Q.  Is liability insurance cover provided to members whilst sailing i.e. not just the skipper 

A.  It appears that the policy includes member to member cover which is obviously better than only protecting the skipper whilst acting as an officer of the club.  In order to benefit from any insurance cover provided you must be a member of Bromsgrove Boaters and the voyage must be recognised in the club events calendar.

Q.  Is insurance provided for other club activities i.e. non sailing?

 A.  Cover is provided for other club activities such as our monthly meetings as well as other club organized social events.  Once again in order to benefit from the cover provided the event needs to be recognized in our events calendar and should be of benefit to club members 

Q.  If I charter a boat in the Mediterranean and take my friends and family sailing will I be covered by the club’s insurance policy?

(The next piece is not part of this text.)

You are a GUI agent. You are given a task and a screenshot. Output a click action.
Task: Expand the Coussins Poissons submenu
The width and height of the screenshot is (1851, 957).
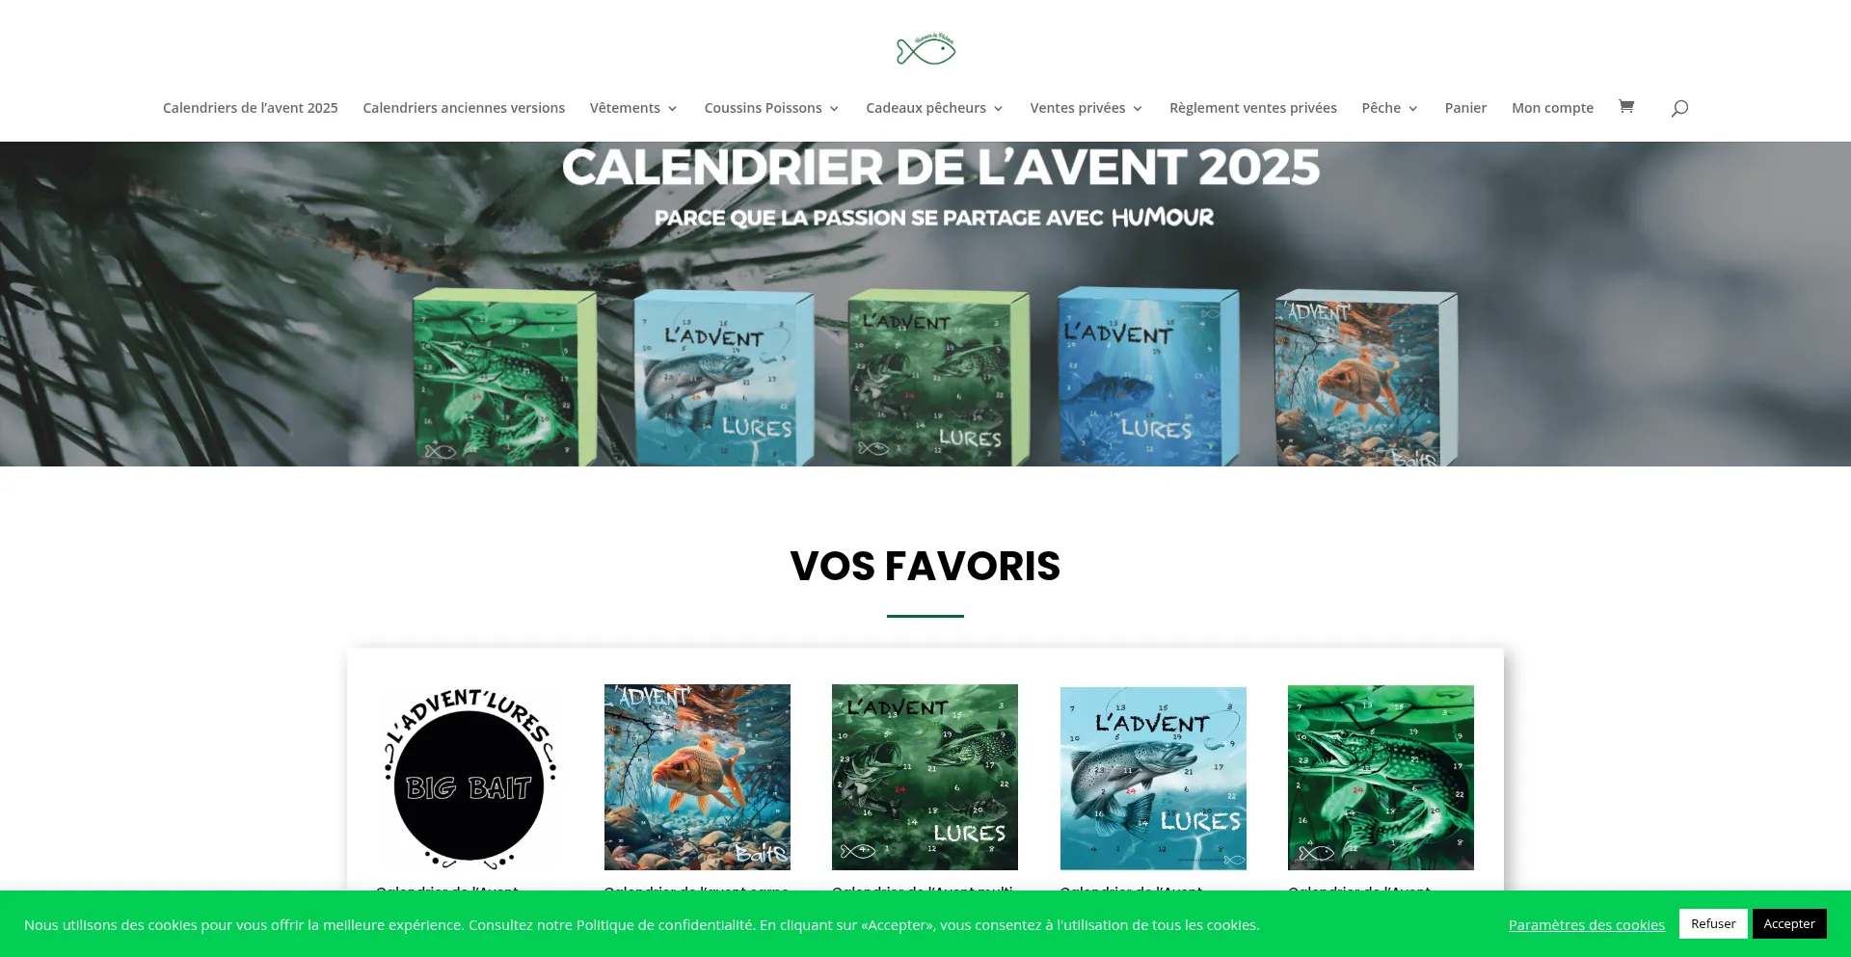[771, 108]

 A.  In spite of conflicting information received from our insurer it appears that liability cover may exist during club organized sailing activities outside of UK waters.  It is important to note that this is only likely to be the case on activities such as Bromsgrove Boaters organized Mediterranean flotillas where all persons on board are members of Bromsgrove Boaters. 

If a group of members go off on their own accord and a claim is made against them for a negligent act either within or outside UK waters then no cover will be in force due to the fact that the trip is not a recognised club event.

Q.  If as a boat owner taking other members sailing on my own boat, do I have the luxury of cover provided by the clubs insurance policy? 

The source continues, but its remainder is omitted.